Project 21 sits between the subjective and objective tasks because it is both qualitative and quantitative. This is why it has two lines indicating how it is progressing. The black dots indicate we are doing okay on the number of planned conversions. The different colors are in reference to the quality of conversions, such as their stability and accuracy. While the performance here was a bit shaky between November and February where you see red and yellow boxes, from late February on, there is only green, signifying the conversion process is going well. In fact, partly as a result of his performance on this task, amplified by the visibility of the OPPM by senior management, Business Lead STJ was eventually promoted to vice president. This is an example of the OPPM serving as a wonderful way to communicate outstanding performance.

Note that the Proposed Wizard Enhancements on line 2 of the quantitative tasks is seriously behind schedule. Several other quantitative tasks (see lines 4, 6, 10, 13, and 14) have been completed and closed.

The first line under metrics is Mainframe Cost ($ 1,000s). This refers to the monthly lease payments for the mainframe in thousands of dollars. The nonconverted accounts are resident on the mainframe, and when conversion is complete, this mainframe cost will be terminated.

The second line, # Converted Accounts, tells in the first column the number of accounts converted in total, and the subsequent columns show the number of accounts converted in each month. Line three % Orders on Time, is a reference to the percent of orders delivered on time. On-time delivery was a problem with the legacy system. Now the percentage of on - time deliveries is improving, though there was some back pedaling in April. I am delighted to say that as this writing in 2008, on-time delivery continues at better than 99%, substantially better than prior to Comerstone.

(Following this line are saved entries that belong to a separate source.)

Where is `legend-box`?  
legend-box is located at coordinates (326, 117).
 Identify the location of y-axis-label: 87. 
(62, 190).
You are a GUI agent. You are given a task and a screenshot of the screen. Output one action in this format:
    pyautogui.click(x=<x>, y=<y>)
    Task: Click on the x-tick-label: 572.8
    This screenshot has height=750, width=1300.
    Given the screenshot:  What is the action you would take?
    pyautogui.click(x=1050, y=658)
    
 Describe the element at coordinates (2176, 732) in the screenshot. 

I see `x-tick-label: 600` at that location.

The next line, $ Shipments ($ 1,000s) is the amount of shipments in thousands of dollars resident in the new system. The next line refers to the percentage of a year's shipments the previous line represents. In the first column, 01 YTD (year to date), it says that 20 percent of the year's shipments totaled $ 53,989,000. As shipments are added in each month, this percentage increases 42 percent in January, increasing to 59 percent by April, or 51 percent of all orders, January through April.

In the lower right-hand corner, 02YTD or Total, you find the total for the year to date for 2002. For Mainframe Cost, the total is $880,000. For # Converted Accounts, there have been 8,793 accounts converted out of 10,000 which is the target number for the year. With % Orders on Time, 89 percent of the orders year-to-date have shipped on time. Year-to-date, $40,607,000 worth of orders has been shipped (Jan. 02 through April 02).

How is the project performing? The OPPM shows both the six-month history as well as the current status middle of May.

It is easy to see the history of challenges and victories over time for qualitative projects 1 through 21 noting that in December half were yellow or red, and by the time of this report only 3 yellows and one red.

The quantitative measures are also clearly seen: 4 are ahead of schedule, 5 are complete and closed, 1 is abandoned, and 3 are behind schedule.

To be quite candid, this level of performance was not always the case. The OPPM for the earlier years showed an abundance of red and some substantial lateness across a large group of tasks. Our CEO kept the following posted behind his desk:

In the beginning of any project there is great

enthusiasm,

followed by doubt,

then panic,

searching for the guilty party,

and finally punishment of the innocent,

and rewarding the uninvolved.

Helmut Schmidt, German Chancellor

During some of the darkest days of the Cornerstone Project, this reminded us that we were "on the wall" together even when the wind howled, the snow raged, and our ropes were frozen to the face of the mountains.